▶ **DATASET RECORDS**:
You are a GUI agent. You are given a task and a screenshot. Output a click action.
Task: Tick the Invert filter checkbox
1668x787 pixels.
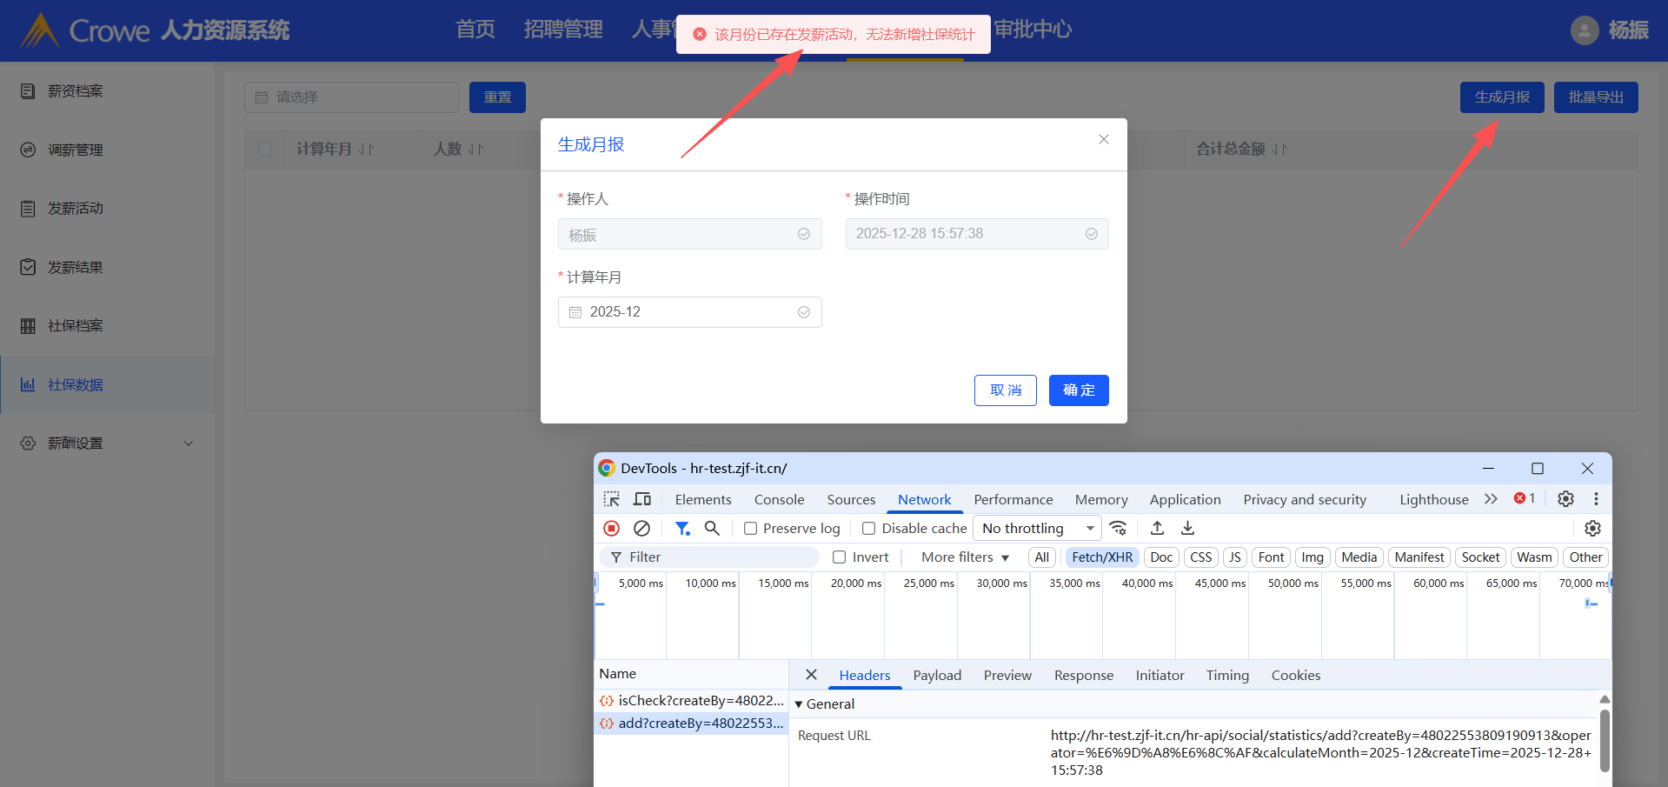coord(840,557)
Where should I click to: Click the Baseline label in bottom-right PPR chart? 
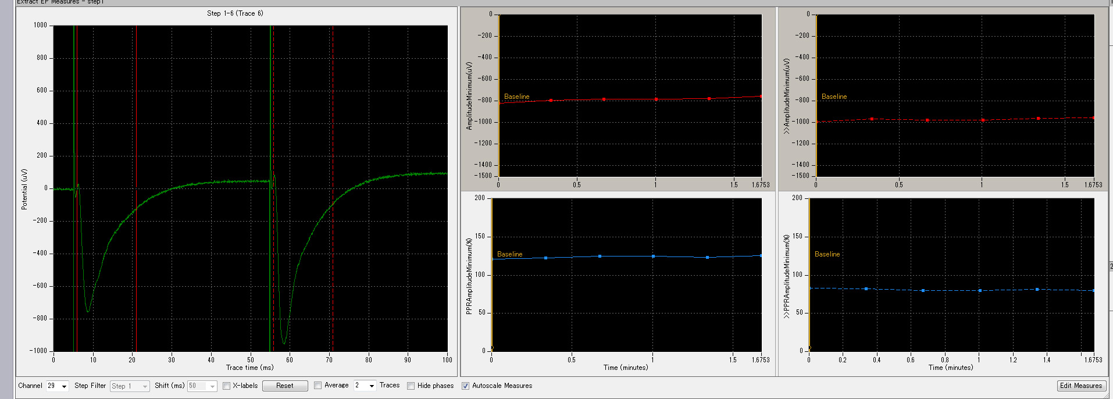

▶ **WHAT YOU ARE ASKED TO DO**:
All of the records above should be written out exactly, with the pictures left out.

▶ **WRITTEN RESPONSE**:
You are a GUI agent. You are given a task and a screenshot. Output a click action.
Task: Tick the Invert filter checkbox
1668x787 pixels.
coord(840,557)
Where should I click to: Click the Baseline label in bottom-right PPR chart? 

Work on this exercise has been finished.